Ever wondered how banks and lenders decide what their interest rates are? We've put together a comprehensive guide to show you how interest rates are set and what it means when they move up or down.

July 01, 2022 • 8 min read

Lady hands type on a laptop. There is a mobile phone on the desk and a large glass of water, clearly staying hydrated.

Our funder, Bendigo and Adelaide Bank, has to consider many factors when they set our rates, which we’ll explain below. When you get a Tiimely Own home loan, we’ve locked in a ‘price’ with our funder (Bendigo and Adelaide Bank) for that loan, which is reflected in your interest rate.

When we have a new variable rate for new customers, it means we’ve been able to lock in a lower price with our funder. It doesn’t change the price we secured for your loan. So, having a lower rate for new customers doesn’t mean we’re making more money off our loyal customers to pay for the discount – because we don’t believe in that. It means our funder has been able to give us a better price at that specific time. At some point, our funder may actually increase the price they’ve agreed with us, which means the rates for new customers will go up. And some existing customers will be better off.

The new rate offers work differently to cash rate changes. If there’s an RBA cash rate cut and our funder’s costs ease, they may be able to pass on the cut which means all our customers will receive the same discount off their rate – new and existing. The good news is, all of our rates are seriously good because of our tech-driven proposition. And even if your rates are a fraction higher than the new headline rate, you will still be saving thousands compared to the average loan.

Since launching in 2017, Tiimely Home has had a few rate movements relating to increases in funding costs (for example, this occurred in August 2018), as well as those influenced by movements in the Official Cash Rates (both decreases and increases). Each decision is made in conjunction with our funder, Bendigo and Adelaide Bank, and takes into account whether or not the movement is passed onto new and existing customers, and by how much.

Let's break it down

Two numbers wield significant influence over how banks set their interest rates. The first: the Official Cash Rate, set by the Reserve Bank of Australia (RBA). The second: the Bank Bill Swap Rate (BBSW), set by market forces.

(Stored dataset items)
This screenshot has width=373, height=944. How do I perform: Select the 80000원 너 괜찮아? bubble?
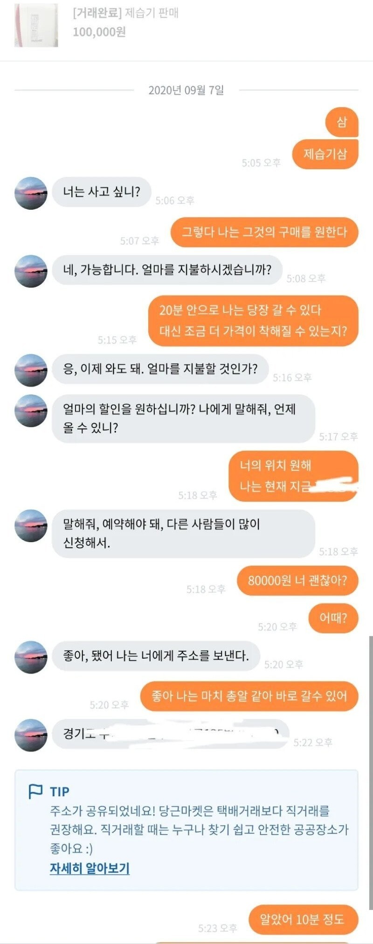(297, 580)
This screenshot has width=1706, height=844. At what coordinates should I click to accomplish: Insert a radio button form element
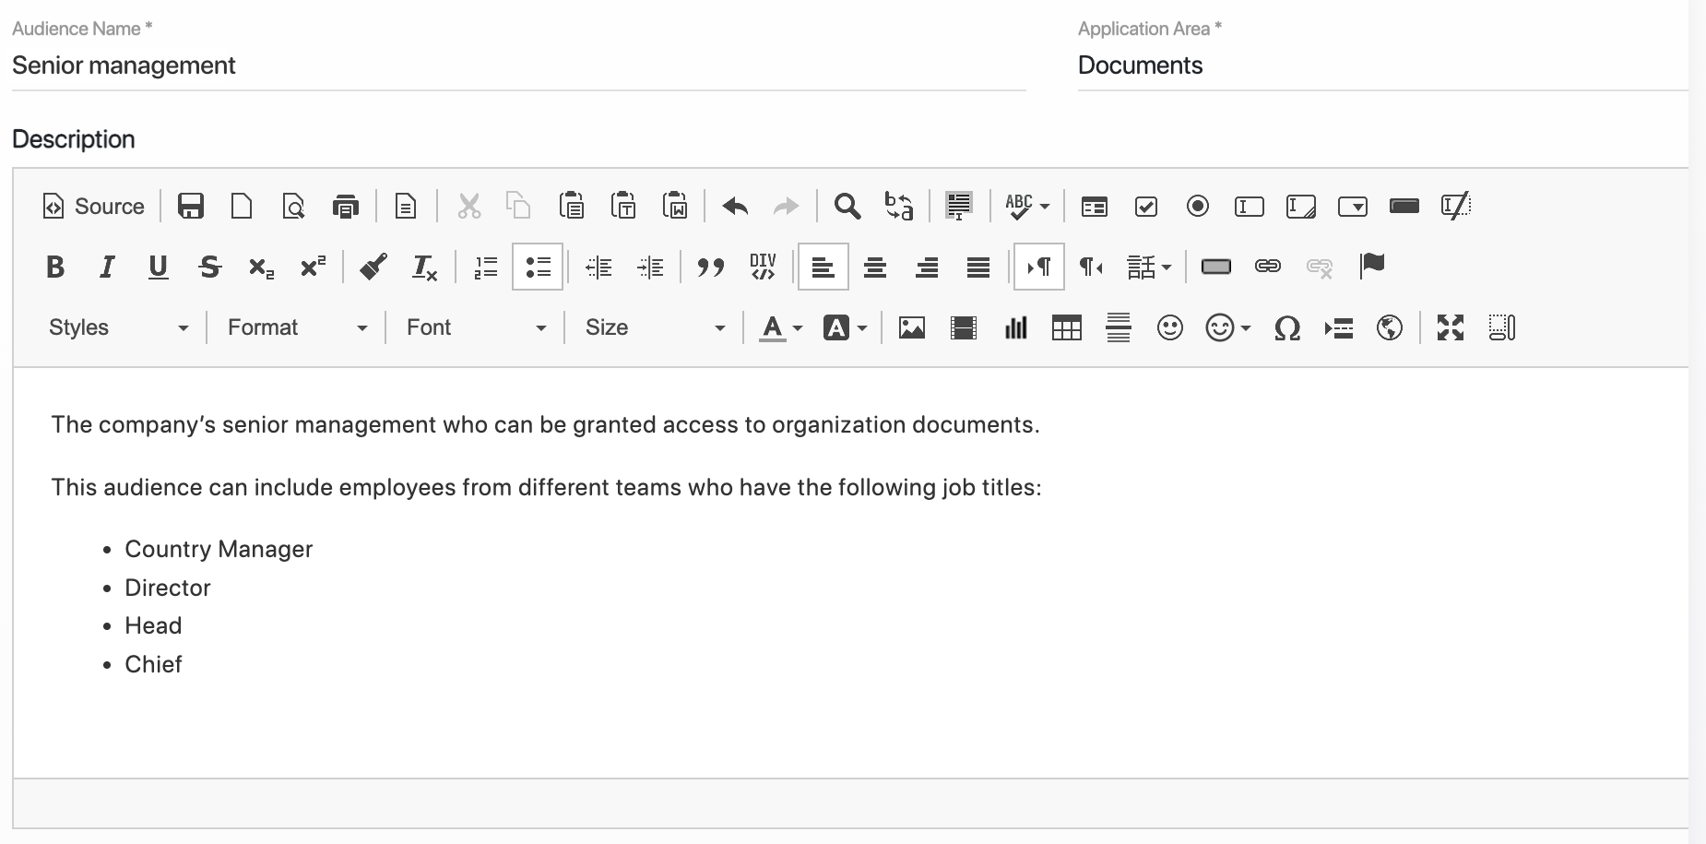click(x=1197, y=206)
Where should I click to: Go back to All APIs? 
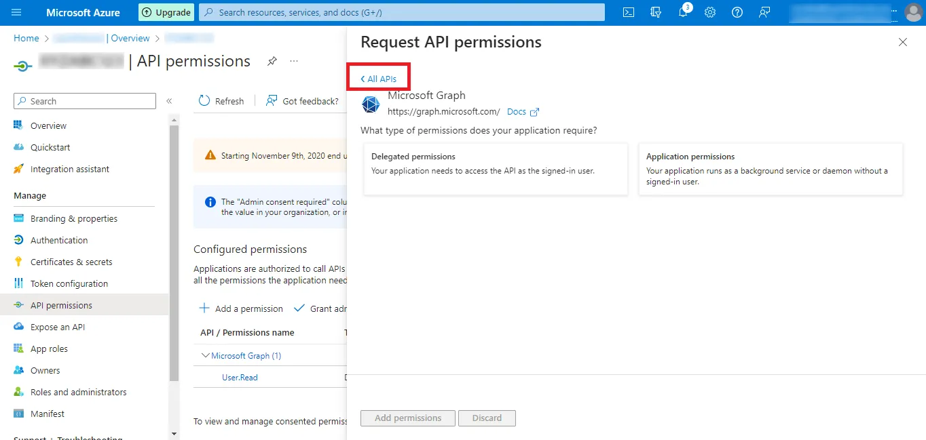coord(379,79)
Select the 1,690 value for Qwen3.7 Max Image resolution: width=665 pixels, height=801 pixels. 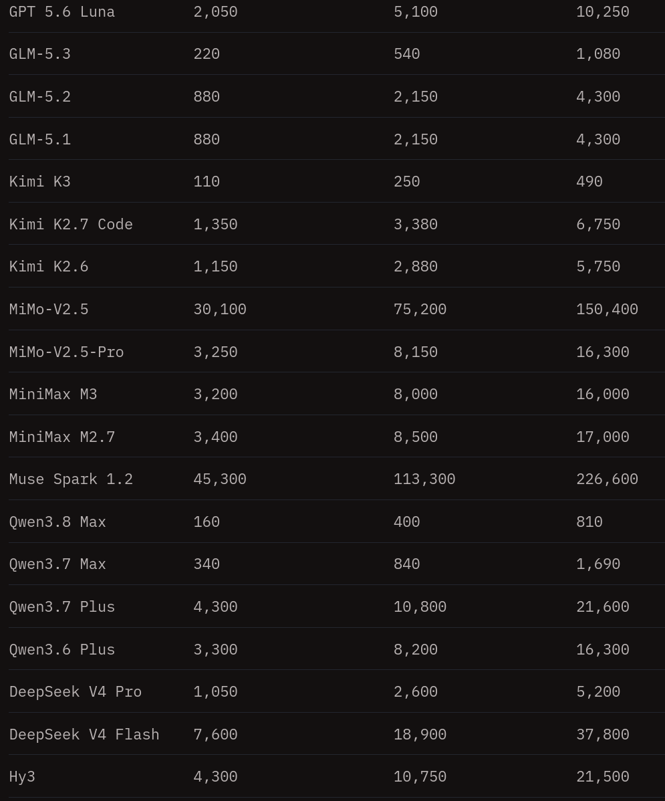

Task set ::
1. Condense the paragraph of the interest-rate guide that begins "When we have a new variable rate" into a short bulleted list that keeps its main facts.
2. Retype the stretch of the interest-rate guide from "Two numbers wield" through "by market forces.", character for character.
Work only from the interest-rate guide and leave the listing aside.

The replies ::
1.
- A new variable rate for new customers means a lower price has been locked in with the funder at that specific time.
- It does not change the price already secured for existing loans.
- The lower rate for new customers is not paid for by making more money off loyal customers.
- The funder may later raise the agreed price, which would push new-customer rates up and leave some existing customers better off.

2.
Two numbers wield significant influence over how banks set their interest rates. The first: the Official Cash Rate, set by the Reserve Bank of Australia (RBA). The second: the Bank Bill Swap Rate (BBSW), set by market forces.